Provided by: libbtparse-dev_0.88-4_amd64 bug

NAME

       bt_post_processing - post-processing of BibTeX strings, values, and entries

SYNOPSIS

          void bt_postprocess_string (char * s,
                                      btshort options)

          char * bt_postprocess_value (AST *   value,
                                       btshort  options,
                                       boolean replace);

          char * bt_postprocess_field (AST *   field,
                                       btshort  options,
                                       boolean replace);

          void bt_postprocess_entry (AST *  entry,
                                     btshort options);

DESCRIPTION

       When btparse parses a BibTeX entry, it initially stores the results in an abstract syntax
       tree (AST), in a form exactly mirroring the parsed data.  For example, the entry

          @Article{Jones:1997a,
            AuThOr = "Bob   Jones" # and # "Jim Smith ",
            TITLE = "Feeding Habits of
                     the Common Cockroach",
            JoUrNaL = j_ent,
            YEAR = 1997
          }

       would parse to an AST that could be represented as follows:

          (entry,"Article")
            (key,"Jones:1997a")
            (field,"AuThOr")
              (string,"Bob   Jones")
              (macro,"and")
              (string,"Jim Smith ")
            (field,"TITLE")
              (string,"Feeding Habits of               the Common Cockroach")
            (field,"JoUrNaL")
              (macro,"j_ent")
            (field,"YEAR")
              (number,"1997")

——————

WRITTEN EXERCISE A:
In the records, begin at the line that has "At what coordinates" and stop after the line that has "pos(248,82)". Rename "sidebar" to "toolbar" in those lines, change nothing else, and leave the pictures out of your answer.
The text and the records come from separate sources.

Dataset rows
——————

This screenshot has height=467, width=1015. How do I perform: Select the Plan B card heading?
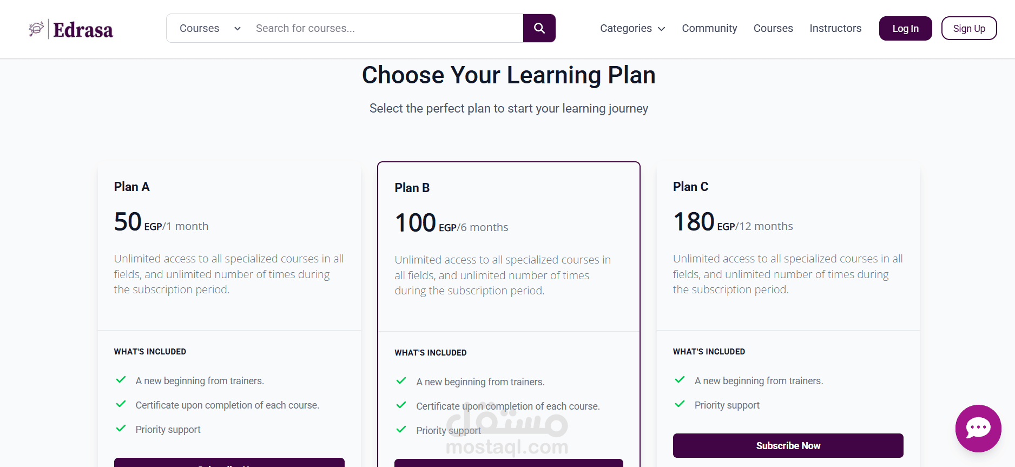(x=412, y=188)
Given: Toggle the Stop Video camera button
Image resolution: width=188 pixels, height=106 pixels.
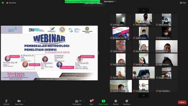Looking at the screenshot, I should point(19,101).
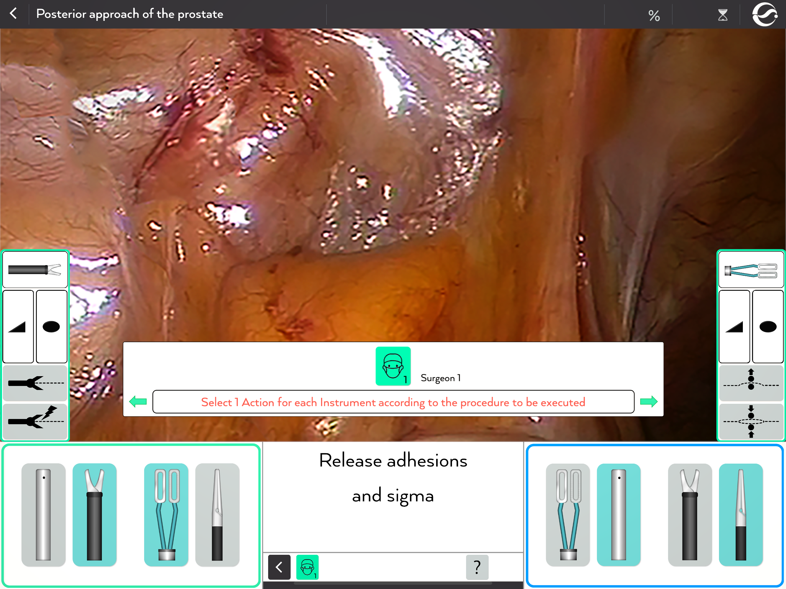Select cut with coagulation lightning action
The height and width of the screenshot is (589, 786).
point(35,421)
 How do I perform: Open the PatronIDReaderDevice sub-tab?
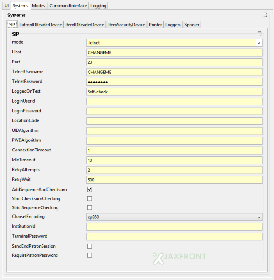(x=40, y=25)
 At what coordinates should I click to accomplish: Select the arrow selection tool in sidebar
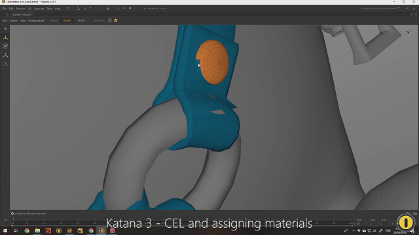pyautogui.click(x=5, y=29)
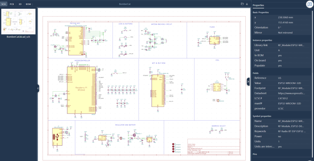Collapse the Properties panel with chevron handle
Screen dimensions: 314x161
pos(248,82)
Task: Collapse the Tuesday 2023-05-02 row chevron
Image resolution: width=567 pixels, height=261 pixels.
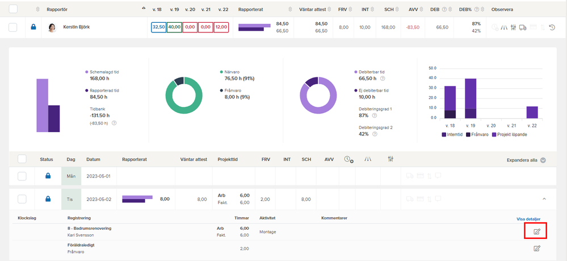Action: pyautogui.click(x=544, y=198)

——————

WRITTEN EXERCISE B:
Answer these about the btparse post-processing page:
(i) Which package is named as providing it?
(ii) What key does the example Article entry have?
(iii) What does AST stand for?

WRITTEN REPLY A:
 At what coordinates should I click to accomplish: Select the arrow selection tool in toolbar
pyautogui.click(x=5, y=29)
Collapse the Properties panel with chevron handle
Screen dimensions: 314x161
pos(248,82)

WRITTEN REPLY B:
(i) libbtparse-dev_0.88-4_amd64
(ii) Jones:1997a
(iii) Abstract syntax tree